While the GOP JFC co-chairs called Dem AG Josh Kaul’s request to sign a confidentiality agreement a “nonstarter” after yesterday’s hearing, they wrote in a July letter they were open to one to ensure details of proposed settlements submitted for their review remained secret.

They also suggested their own version of a possible nondisclosure agreement after receiving one from Kaul, according to a letter the AG sent committee members yesterday and other correspondence obtained by WisPolitics.com.

But Joint Finance Co-chair John Nygren, R-Marinette, told WisPolitics.com in a statement Republicans on the committee don’t believe they should have to sign a nondisclosure agreement because their research since the July exchange shows attorneys general typical haven’t asked the guv’s office to do so.

“As an equal branch of government, we do not believe we should be required to sign confidentiality agreements,” Nygren said.

The exchange is the latest development in a standoff that Kaul says could harm the state’s standing in a multi-state lawsuit that he sought to brief the committee on yesterday. Meanwhile Nygren and fellow JFC Co-chair Alberta Darling, R-River Hills, have accused the AG of seeking to undermine a law passed during the December lame-duck session giving the Legislative oversight of proposed settlements reached by DOJ.
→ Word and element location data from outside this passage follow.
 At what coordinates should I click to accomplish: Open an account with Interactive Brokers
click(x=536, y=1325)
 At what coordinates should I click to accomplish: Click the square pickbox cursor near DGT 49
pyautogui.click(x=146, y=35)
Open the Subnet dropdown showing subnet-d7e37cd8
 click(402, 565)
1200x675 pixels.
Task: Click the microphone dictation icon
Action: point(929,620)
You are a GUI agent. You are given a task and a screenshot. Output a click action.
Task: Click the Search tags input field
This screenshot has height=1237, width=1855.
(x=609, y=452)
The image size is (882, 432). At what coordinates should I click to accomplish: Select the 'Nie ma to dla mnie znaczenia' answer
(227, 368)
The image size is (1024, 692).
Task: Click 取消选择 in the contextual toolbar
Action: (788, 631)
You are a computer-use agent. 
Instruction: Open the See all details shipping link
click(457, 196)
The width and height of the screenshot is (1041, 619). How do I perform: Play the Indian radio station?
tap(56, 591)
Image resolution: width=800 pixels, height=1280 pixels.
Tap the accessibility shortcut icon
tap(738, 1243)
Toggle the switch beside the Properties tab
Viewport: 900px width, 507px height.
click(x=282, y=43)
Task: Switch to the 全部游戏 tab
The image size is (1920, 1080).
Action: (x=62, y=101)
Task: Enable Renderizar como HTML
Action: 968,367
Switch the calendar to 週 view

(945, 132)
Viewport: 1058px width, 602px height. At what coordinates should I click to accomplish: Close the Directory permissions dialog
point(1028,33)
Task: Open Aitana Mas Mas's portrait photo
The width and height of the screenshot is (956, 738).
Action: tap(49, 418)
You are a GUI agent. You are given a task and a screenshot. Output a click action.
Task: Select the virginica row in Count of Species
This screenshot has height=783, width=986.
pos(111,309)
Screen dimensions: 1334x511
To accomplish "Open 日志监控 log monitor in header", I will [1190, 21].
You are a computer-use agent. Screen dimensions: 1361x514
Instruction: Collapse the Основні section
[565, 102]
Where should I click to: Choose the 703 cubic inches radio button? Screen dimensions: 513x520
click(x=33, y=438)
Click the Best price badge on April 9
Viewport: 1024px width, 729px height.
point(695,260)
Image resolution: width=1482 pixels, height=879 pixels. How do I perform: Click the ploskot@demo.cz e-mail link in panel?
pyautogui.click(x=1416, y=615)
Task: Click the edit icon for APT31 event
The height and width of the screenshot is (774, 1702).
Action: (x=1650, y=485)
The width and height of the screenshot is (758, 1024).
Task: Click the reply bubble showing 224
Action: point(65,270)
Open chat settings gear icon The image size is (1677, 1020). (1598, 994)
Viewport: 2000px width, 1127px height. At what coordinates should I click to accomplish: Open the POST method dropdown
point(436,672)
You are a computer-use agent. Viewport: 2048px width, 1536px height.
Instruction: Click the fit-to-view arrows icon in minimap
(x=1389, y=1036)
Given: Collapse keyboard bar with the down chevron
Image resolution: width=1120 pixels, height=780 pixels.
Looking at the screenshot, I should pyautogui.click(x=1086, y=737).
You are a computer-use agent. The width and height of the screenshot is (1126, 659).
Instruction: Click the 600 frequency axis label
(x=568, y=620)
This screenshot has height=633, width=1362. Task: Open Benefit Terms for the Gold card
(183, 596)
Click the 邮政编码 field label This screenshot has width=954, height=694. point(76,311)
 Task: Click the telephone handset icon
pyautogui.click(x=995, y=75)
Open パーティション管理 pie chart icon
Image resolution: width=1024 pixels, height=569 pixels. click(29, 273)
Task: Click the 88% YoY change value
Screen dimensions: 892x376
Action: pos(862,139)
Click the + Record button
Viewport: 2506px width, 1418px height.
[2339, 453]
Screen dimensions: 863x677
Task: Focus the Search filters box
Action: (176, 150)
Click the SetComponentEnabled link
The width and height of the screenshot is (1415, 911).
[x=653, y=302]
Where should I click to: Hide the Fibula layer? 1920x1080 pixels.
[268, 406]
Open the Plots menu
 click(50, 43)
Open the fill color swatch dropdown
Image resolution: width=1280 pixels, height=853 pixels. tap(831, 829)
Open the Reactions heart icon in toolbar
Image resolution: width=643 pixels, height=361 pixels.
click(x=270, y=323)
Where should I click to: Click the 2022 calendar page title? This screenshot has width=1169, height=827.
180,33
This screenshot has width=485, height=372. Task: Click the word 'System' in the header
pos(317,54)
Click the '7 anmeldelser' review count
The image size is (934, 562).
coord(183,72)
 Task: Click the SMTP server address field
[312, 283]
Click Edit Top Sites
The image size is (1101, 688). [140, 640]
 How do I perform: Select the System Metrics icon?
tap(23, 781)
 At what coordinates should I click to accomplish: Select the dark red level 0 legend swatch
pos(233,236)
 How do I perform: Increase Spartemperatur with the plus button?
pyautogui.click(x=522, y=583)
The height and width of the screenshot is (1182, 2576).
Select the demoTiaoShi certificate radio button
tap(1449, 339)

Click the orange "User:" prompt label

It also all comes against a backdrop of a request from GOP legislative leaders for the state Supreme Court to weigh in on the extraordinary session law after Kaul has indicated he doesn’t believe it impacts certain cases that come before the Department of Justice.

JFC called a hearing yesterday to review a proposed settlement and took the rare — if not unprecedented — step of going to closed session to discuss the details. Kaul wanted committee members to sign the nondisclosure agreements before sharing information on the proposed settlement, but members refused. He also warned there is a Friday deadline for the state to take action on the proposed settlement.

Among other things, Republicans complained the request was rushed with Sen. Luther Olsen, R-Ripon, asking why members hadn’t seen the confidentiality agreement well in advance of the hearing.

Kaul then followed up with a letter to all committee members detailing communications with Darling and Nygren going back to March 1 that sought to reach an agreement on how the DOJ and JFC would approach proposed settlements.

The communications include a series of sharp disagreements over the law, as well as proposals to create a working process for JFC to review settlements.

They also included a July 12 letter in which the co-chairs wrote, “We understand your desire to keep proposed settlements confidential. We are open to signing a confidentiality agreement even though we are under no obligation to do so.”

That letter included the co-chairs’ suggestion for a confidentiality agreement.

The co-chairs said after yesterday’s hearing that they told DOJ what is shared in closed sessions of legislative committees is confidential and sufficient to protect the ability to negotiate settlements.

Darling again stressed that in a statement last night, saying “Closed session is confidential, and members of both parties have raised concerns with being required to sign a confidentiality agreement.”

Dem members said yesterday they didn’t want to sign the agreements because they preferred to simply let Kaul handle the settlement as the agency had operated prior to the December changes Republicans made.

In Kaul’s letter yesterday, meeting in closed session wasn’t enough of a safeguard because a Wisconsin court decision indicated material shared in a closed session doesn’t have to be kept confidential.

“Considering confidential information and keeping that information confidential is part and parcel of the review of settlements,” Kaul wrote. “And if the information discussed in closed session will in fact be kept confidential, signing the agreement will confirm that it must be kept confidential.”